The W-Flows of Wojtkowski [41] are also covered by the thermostat flows defined by triples \((g,A,\theta)\) satisfying (4.6) and (4.7) in the case where the conformal connection \({}^{(g,\theta)}\nabla\) defining the W-flow has negative definite symmetric Ricci curvature, that is, satisfies \((K_g-\delta_g\theta)<0\). Indeed, suppose the pair \((g,\theta)\) satisfies \((K_g-\delta_g\theta)<0\). Let \(u=\frac{1}{2}\ln\left(\delta_g\theta-K_g\right)\) and consider \((\hat{g},\hat{\theta})=(\mathrm{e}^{2u}g,\theta+du)\).
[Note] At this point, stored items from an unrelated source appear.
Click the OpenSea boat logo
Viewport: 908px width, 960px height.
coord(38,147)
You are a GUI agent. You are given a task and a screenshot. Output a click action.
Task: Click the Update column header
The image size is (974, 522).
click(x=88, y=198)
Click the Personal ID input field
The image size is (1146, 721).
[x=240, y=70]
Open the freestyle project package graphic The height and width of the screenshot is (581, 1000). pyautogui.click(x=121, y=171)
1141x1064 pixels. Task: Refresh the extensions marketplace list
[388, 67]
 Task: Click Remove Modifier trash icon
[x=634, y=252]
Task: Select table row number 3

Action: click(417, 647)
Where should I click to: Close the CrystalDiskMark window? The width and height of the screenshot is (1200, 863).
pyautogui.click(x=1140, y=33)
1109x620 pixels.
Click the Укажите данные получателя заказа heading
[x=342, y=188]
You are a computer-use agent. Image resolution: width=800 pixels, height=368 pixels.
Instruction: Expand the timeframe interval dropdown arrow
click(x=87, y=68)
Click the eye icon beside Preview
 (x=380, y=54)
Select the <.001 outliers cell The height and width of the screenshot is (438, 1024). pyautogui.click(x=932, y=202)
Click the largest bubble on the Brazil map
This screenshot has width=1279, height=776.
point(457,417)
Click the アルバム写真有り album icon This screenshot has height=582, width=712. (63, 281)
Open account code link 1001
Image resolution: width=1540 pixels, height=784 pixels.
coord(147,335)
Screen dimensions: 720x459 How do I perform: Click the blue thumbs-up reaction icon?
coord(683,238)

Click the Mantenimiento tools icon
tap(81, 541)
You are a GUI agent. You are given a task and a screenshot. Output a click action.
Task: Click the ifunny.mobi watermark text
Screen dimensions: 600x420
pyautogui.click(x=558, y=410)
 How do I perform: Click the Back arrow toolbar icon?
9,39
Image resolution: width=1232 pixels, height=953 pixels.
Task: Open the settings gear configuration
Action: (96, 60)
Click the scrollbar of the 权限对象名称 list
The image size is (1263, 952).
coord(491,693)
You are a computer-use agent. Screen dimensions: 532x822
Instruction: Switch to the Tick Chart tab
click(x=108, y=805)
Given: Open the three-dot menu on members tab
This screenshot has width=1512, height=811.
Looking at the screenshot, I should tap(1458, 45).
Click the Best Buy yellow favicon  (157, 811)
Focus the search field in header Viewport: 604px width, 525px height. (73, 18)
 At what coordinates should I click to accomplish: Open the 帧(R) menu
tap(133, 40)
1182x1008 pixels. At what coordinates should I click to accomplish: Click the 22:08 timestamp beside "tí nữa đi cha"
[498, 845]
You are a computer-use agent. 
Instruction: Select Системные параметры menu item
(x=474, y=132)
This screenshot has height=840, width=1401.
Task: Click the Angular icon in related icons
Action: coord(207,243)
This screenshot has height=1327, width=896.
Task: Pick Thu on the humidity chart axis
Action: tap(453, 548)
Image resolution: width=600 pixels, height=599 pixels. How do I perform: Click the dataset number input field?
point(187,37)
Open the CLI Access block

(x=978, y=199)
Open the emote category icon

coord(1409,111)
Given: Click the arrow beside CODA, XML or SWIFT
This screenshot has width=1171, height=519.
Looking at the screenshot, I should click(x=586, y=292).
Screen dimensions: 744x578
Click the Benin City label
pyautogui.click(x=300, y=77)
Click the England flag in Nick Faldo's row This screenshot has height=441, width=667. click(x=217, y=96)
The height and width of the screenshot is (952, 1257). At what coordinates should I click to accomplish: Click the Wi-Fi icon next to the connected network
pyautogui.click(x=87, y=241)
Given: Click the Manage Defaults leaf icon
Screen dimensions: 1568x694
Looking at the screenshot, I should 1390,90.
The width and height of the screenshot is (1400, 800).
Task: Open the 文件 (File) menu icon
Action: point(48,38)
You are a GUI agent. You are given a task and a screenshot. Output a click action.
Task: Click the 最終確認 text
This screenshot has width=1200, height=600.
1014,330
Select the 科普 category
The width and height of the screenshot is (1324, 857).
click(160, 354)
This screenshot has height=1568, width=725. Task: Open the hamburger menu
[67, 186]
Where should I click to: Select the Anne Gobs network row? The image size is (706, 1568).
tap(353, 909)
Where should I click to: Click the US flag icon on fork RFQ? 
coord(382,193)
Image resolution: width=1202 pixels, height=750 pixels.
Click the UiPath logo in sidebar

Then the pairs \((g,\theta)\) and \((\hat{g},\hat{\theta})\) define the same conformal connection and hence equivalent W-flows. Using (4.8) and the identity \(\delta_{\exp(2u)g}=\mathrm{e}^{-2u}\delta_g\) for the co-differential acting on \(1\)-forms, we compute \[K_{\hat{g}}-\delta_{\hat{g}}\hat{\theta}=\left(\frac{1}{\delta_g\theta-K_g}\right)\left(K_g-\Delta_g u\right)-\left(\frac{1}{\delta_g\theta-K_g}\right)\delta_g\left(\theta+du\right)=-1.\] Hence the triple \((\hat{g},0,\hat{\theta})\) satisfies (4.6) and (4.7). In particular, we see that the geodesic flow of metrics of negative Gauss curvature also fit into our family of flows.